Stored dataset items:
* * * *

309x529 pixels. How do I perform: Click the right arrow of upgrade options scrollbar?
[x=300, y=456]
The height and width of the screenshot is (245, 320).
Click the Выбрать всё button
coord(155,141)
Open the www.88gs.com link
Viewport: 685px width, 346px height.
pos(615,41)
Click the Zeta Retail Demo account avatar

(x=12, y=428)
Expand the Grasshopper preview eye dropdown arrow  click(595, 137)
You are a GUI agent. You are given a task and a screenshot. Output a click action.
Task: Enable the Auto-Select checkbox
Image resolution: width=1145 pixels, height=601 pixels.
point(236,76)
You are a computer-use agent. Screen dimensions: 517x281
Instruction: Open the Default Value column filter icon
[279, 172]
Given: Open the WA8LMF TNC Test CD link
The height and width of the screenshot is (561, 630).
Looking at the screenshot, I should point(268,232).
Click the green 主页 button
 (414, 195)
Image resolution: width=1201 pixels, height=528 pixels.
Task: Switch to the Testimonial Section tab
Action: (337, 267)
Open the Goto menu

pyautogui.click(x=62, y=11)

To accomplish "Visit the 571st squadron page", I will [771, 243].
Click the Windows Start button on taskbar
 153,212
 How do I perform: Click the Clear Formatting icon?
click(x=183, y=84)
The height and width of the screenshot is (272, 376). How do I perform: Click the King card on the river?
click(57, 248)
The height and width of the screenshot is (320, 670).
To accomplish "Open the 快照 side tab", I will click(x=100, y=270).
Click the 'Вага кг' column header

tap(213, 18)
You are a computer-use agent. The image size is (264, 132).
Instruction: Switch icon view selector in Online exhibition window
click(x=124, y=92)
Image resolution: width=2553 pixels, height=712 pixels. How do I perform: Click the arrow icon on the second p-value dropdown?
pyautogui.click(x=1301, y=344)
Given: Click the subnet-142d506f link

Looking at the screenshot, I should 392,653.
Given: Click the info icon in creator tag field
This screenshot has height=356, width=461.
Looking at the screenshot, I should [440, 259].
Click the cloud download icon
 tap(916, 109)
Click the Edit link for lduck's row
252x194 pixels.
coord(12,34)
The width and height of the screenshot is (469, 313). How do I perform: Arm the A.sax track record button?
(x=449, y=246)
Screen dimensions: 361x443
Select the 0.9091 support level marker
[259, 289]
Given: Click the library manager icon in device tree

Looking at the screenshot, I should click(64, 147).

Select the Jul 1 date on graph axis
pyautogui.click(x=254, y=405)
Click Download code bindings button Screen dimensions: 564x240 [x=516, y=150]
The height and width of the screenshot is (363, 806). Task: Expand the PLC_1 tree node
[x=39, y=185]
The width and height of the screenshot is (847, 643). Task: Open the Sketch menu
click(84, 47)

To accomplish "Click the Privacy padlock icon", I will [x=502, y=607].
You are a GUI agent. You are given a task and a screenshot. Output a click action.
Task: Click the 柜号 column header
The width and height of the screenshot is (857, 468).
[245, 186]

* * * *

**WHAT THE EXERCISE ASKS**.
The answer consists solely of the lines from the one containing "The height and width of the screenshot is (363, 806)." through the last line of the data above, reproduced exactly.

**RESULT FOR THIS EXERCISE**.
The height and width of the screenshot is (363, 806). Task: Expand the PLC_1 tree node
[x=39, y=185]
The width and height of the screenshot is (847, 643). Task: Open the Sketch menu
click(84, 47)

To accomplish "Click the Privacy padlock icon", I will [x=502, y=607].
You are a GUI agent. You are given a task and a screenshot. Output a click action.
Task: Click the 柜号 column header
The width and height of the screenshot is (857, 468).
[245, 186]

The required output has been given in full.